Writing three years ago, with the stock market near its peak, Baker anticipated grim financial realities: "Many moderate-income workers do have a direct stake in the market now that the vast majority of their pensions take the form of tax-sheltered retirement accounts such as a 401(k). These plans provide no guaranteed benefit to workers. At her retirement, a worker gets exactly what she has managed to accumulate in these accounts. Right now, a large percentage of the assets in these retirement accounts is in stock funds."
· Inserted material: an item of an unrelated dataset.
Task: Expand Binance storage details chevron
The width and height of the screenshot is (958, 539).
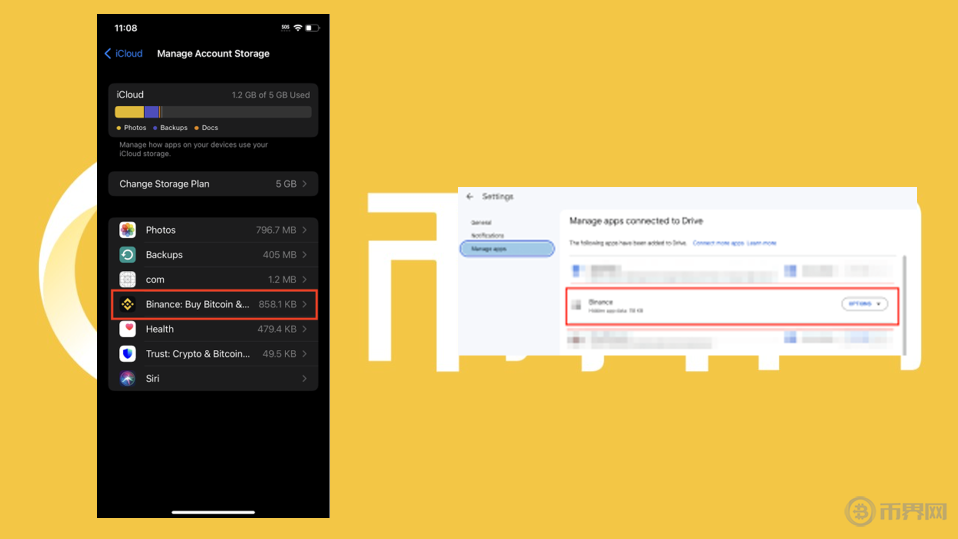Action: tap(305, 304)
Overall, Baker contended, "the post-crash world is not likely to be a pretty one. The people who take the biggest losses will undoubtedly be wealthy speculators who should have understood the risks. The yuppie apostles of the 'new economy' will also be humbled by a plunging stock market. But these people can afford large losses on their stock holdings and still maintain a comfortable living standard."

Baker concluded his in-depth article by predicting a foreseeable tragedy that major media outlets rarely dwelled on ahead of time: "The real losers from a stock market crash will be the workers who lose most of their pensions, and the workers who must struggle to find jobs in the ensuing recession. Once again, those at the bottom will pay for the foolishness of those at the top."

Now that the bubble has burst, most of the hot air about the "New Economy" has dissipated. This summer, the media atmosphere is cool to scenarios for getting rich with shrewd investments. Too late.